Regex help with large strings

M

Mark

Hi,

I've seen some postings on this but not exactly relating to this
posting. I'm reading in a large mail message as a string. In the
string is an xml attachment that I need to parse out and remove from
the message once processed. I have to do this as a string and not
using any CDO libraries. My problem is that there's normally a large
pdf in the file so when I read the file in it's massive and I don't
knwo if the XML is at the start/middle or end of the string.
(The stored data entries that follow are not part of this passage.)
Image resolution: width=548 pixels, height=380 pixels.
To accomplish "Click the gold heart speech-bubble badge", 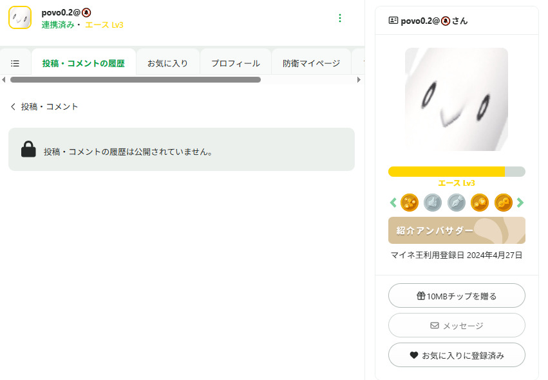I will tap(480, 203).
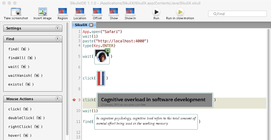This screenshot has height=140, width=271.
Task: Close the SikuliX tab
Action: click(x=91, y=25)
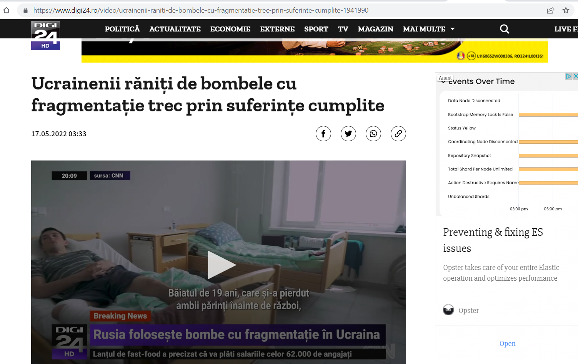Share article via WhatsApp icon
The height and width of the screenshot is (364, 578).
pos(373,134)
My regex
is as follows:

Regex rXMLPart = new Regex(
@"(?<Start>.*)(?<Middle>Content-Type:[^.*?]text\/xml.*?finaldistributeinformation.*?\<\/distributionList\>)(?<End>.*)",
RegexOptions.IgnoreCase |
RegexOptions.Singleline |
RegexOptions.IgnorePatternWhitespace);

and a sample of the string is:
-----------------------
Message-ID: <[email protected]>
From: "Test" <[email protected]>
To: <>
Subject: This is a test subject
Date: Thu, 2 Sep 2004 16:58:12 +0100
MIME-Version: 1.0
Content-Type: multipart/mixed;
boundary="----=_NextPart_000_0005_01C4910E.083D9600"
X-Priority: 3
X-MSMail-Priority: Normal
X-Mailer: Microsoft Outlook Express 6.00.2800.1409
X-MimeOLE: Produced By Microsoft MimeOLE V6.00.2800.1409

This is a multi-part message in MIME format.

------=_NextPart_000_0005_01C4910E.083D9600
Content-Type: multipart/alternative;
boundary="----=_NextPart_001_0006_01C4910E.083D9600"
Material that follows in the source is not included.